Uw merkwaardige uitspraken over Mexicanen, die ik hier maar niet zal herhalen, of over John McCain, die in uw ogen geen oorlogsheld zou zijn omdat hij gevangenzat in Vietnam, passen in dat schema. Over de Vietnamoorlog is veel te zeggen, maar de uitspraak dat een goede soldaat zich niet gevangen laat nemen is een uitspraak die misschien in Japan voor mild applaus zal zorgen, maar in Amerika toch met opgeheven wenkbrauwen zou moeten worden bekeken. Wetend ook dat McCain gemarteld is. Je hoeft het niet met hem eens te zijn, je mag hem verachten, maar marteling blijft marteling.
En toch heeft dit alles geen noemenswaardige invloed gehad op uw populariteit. Precies omdat het ego de ideologie is. U zegt niet eens wat andere mensen denken, u zegt iets waarvan mensen weten dat het niet gezegd mag worden en omdat u, onkwetsbaar door uw geld, dat wel zegt gaat er een schok van opwinding door het publiek. De sociale norm is overtreden, de sociale norm wordt ontmanteld.
U functioneert niet anders dan de gemiddelde stand-upcomedian. De schok en de lach. De schok en de populariteit.
Bovendien kunnen wij ons geruststellen met de gedachte dat u het allemaal niet meent. Ik geloof er niets van dat u president wilt worden, ik geloof dat u zich verveelt.
Volgens Brooks is ons gevoel voor eigenwaarde op een dieptepunt beland, en u zou dat gebrek aan eigenwaarde symboliseren. We zijn niets, maar Donald Trump is ook niets en toch is hij superrijk, daaraan kunnen we ons hart ophalen.

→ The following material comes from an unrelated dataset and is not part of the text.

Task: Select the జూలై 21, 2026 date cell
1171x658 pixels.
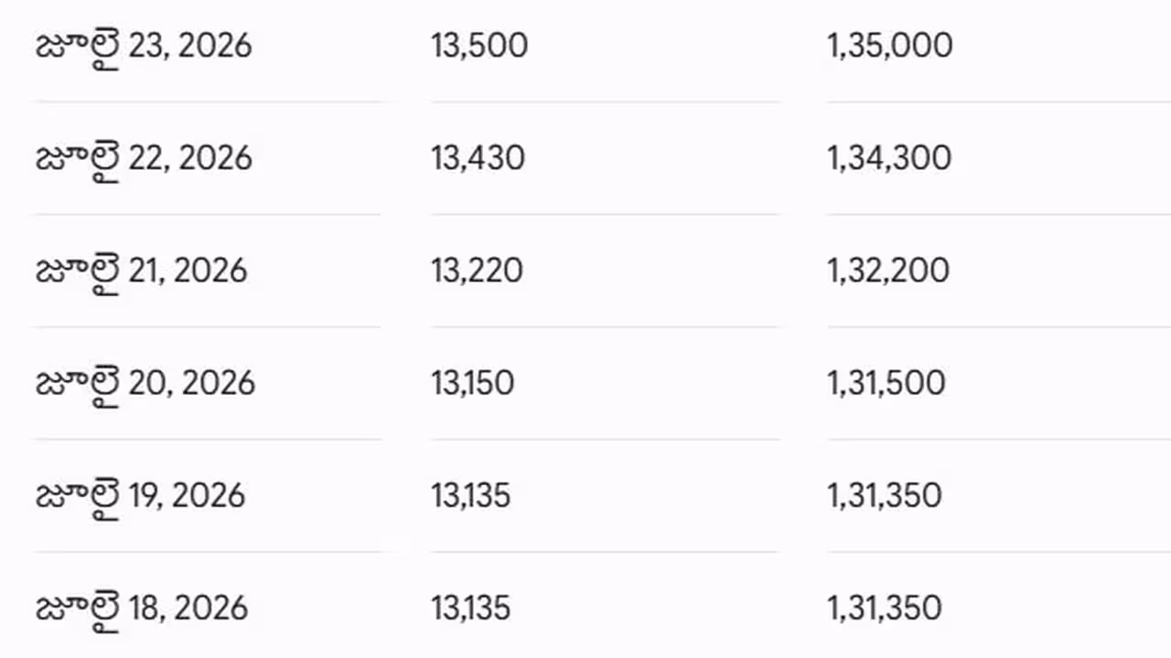Action: (x=142, y=272)
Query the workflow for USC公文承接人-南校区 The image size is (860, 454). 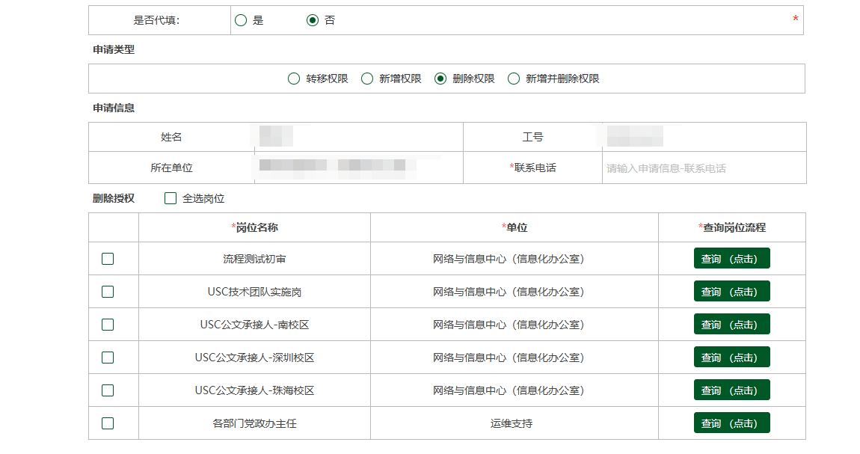tap(731, 325)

De ideologie van het ego verdient dus nuancering, want die ideologie werkt alleen maar als er genoeg geld tegenover staat om dat ego schaamteloos zijn gang te laten gaan.
De eerste de beste bedelaar zou gebruik kunnen maken van dezelfde methode en zal vermoedelijk slechts op walging en hoon stuiten.
De overtreder moet immuun zijn, de ideologie van het ik is de ideologie van de straffeloze overtreding. Zodra u gestraft wordt, zal uw overtreding niet meer werken. Het is precies daarom dat ik denk dat u geen serieuze kandidaat bent.
Wie de politiek in wil, moet eerst en vooral rekening houden met straffen en gestraft worden. En uw ideologie van het ego gaat juist uit van straffeloosheid.
Voor een man als u is religie vermoedelijk bevredigender dan de politiek. Men streeft naar eeuwige roem, maar voor de strategische denker biedt religie heden ten dage meer mogelijkheden.
En de religie kan ook wel een Trump gebruiken.